1. Sketch the graph of \(y = \sec \theta\) for \(0 \leqslant \theta \leqslant 2 \pi\).
2. Solve \(\sec \theta = \operatorname { cosec } \theta\) for \(0 \leqslant \theta \leqslant 2 \pi\).

10

1. Prove that \(\cot \theta + \frac { \sin \theta } { 1 + \cos \theta } = \operatorname { cosec } \theta\).
2. Hence solve the equation \(\cot \left( \theta + \frac { \pi } { 4 } \right) + \frac { \sin \left( \theta + \frac { \pi } { 4 } \right) } { 1 + \cos \left( \theta + \frac { \pi } { 4 } \right) } = \frac { 5 } { 2 }\) for \(0 \leqslant \theta \leqslant 2 \pi\).
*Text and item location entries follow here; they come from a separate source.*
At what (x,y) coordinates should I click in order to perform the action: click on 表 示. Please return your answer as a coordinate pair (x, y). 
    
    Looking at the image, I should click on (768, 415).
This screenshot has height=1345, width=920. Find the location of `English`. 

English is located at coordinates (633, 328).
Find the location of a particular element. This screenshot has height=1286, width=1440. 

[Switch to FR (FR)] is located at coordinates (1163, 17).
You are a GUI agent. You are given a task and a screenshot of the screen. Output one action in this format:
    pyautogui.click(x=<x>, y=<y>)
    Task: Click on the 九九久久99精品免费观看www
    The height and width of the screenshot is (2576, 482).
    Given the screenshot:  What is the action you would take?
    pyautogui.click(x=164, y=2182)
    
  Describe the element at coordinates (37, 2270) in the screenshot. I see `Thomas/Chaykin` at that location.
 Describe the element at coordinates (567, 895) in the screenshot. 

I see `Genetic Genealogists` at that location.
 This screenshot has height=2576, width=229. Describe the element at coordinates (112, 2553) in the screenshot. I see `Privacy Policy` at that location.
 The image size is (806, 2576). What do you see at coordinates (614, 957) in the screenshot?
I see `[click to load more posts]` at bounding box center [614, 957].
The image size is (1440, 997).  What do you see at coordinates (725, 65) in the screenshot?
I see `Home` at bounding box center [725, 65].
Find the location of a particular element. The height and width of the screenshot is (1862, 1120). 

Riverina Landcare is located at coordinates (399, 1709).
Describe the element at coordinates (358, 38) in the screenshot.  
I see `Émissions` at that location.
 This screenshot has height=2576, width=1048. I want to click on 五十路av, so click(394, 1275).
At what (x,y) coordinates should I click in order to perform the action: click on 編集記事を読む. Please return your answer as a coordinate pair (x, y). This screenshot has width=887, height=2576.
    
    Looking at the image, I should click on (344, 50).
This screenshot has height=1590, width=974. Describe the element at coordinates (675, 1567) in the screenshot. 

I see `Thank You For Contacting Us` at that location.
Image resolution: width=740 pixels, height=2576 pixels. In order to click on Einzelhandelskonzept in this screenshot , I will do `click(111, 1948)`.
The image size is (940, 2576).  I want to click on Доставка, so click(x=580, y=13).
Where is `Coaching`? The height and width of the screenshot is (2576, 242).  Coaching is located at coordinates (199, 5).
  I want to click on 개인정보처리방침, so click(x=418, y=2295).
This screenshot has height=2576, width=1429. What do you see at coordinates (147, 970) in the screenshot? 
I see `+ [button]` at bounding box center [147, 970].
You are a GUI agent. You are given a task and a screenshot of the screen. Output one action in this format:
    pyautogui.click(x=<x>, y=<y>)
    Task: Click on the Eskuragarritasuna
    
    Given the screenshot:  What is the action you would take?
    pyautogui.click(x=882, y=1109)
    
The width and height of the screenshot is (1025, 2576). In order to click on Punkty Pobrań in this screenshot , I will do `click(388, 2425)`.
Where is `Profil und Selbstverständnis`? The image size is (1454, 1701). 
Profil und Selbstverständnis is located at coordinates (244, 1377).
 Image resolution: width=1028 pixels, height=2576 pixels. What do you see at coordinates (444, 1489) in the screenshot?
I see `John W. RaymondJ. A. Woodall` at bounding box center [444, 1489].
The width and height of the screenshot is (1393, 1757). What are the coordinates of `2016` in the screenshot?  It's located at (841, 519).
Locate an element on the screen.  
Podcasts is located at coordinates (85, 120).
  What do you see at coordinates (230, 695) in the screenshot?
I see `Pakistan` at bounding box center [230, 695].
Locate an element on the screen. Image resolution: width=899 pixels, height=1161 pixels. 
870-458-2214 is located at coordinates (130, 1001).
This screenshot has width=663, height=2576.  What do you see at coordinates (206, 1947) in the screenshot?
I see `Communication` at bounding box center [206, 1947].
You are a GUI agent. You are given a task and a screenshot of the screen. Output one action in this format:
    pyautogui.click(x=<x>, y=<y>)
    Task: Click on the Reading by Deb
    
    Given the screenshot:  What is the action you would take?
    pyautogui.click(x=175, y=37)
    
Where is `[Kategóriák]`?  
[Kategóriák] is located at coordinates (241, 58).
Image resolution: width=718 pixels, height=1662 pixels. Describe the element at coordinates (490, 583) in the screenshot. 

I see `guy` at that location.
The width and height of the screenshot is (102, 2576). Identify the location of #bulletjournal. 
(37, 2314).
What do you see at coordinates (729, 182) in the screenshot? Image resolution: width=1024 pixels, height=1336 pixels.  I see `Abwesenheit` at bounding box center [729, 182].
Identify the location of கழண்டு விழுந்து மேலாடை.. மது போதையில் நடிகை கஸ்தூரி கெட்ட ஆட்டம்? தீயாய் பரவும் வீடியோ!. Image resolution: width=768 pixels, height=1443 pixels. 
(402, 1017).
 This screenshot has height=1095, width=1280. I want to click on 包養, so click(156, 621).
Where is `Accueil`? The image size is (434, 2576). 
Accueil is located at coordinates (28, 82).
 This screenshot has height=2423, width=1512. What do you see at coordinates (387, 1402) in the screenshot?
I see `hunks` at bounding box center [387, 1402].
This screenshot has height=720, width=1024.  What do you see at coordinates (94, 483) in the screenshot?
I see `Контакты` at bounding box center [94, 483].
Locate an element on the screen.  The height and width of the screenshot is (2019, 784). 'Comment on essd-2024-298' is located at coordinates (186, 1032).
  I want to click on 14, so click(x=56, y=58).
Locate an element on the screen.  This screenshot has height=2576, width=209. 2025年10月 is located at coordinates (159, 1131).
a) Given that \(\alpha\) and \(\beta\) are two angles such that \(\tan \alpha = 2 \cot \beta\), show that $$\tan ( \alpha + \beta ) = - ( \tan \alpha + \tan \beta )$$ b) Find all values of \(\theta\) in the range \(0 ^ { \circ } \leqslant \theta \leqslant 360 ^ { \circ }\) satisfying the equation $$4 \tan \theta = 3 \sec ^ { 2 } \theta - 7$$

Solve the equation $$6 \sec ^ { 2 } x - 8 = \tan x$$ for \(0 ^ { \circ } \leqslant x \leqslant 360 ^ { \circ }\).

1. By differentiating \(\frac{\cos x}{\sin x}\), show that if \(y = \cot x\) then \(\frac{dy}{dx} = -\cosec^2 x\). [3]
2. Hence show that \(\int_{\frac{\pi}{6}}^{\frac{\pi}{2}} \cosec^2 x \, dx = \sqrt{3}\). [2]

By using appropriate trigonometrical identities, find the exact value of

1. \(\int_{\frac{\pi}{6}}^{\frac{\pi}{2}} \cot^2 x \, dx\), [3]
2. \(\int_{\frac{\pi}{6}}^{\frac{\pi}{2}} \frac{1}{1 - \cos 2x} \, dx\). [3]

Solve the equation \(\sec^2 \theta = 3 \cosec \theta\) for \(0° < \theta < 180°\). [5]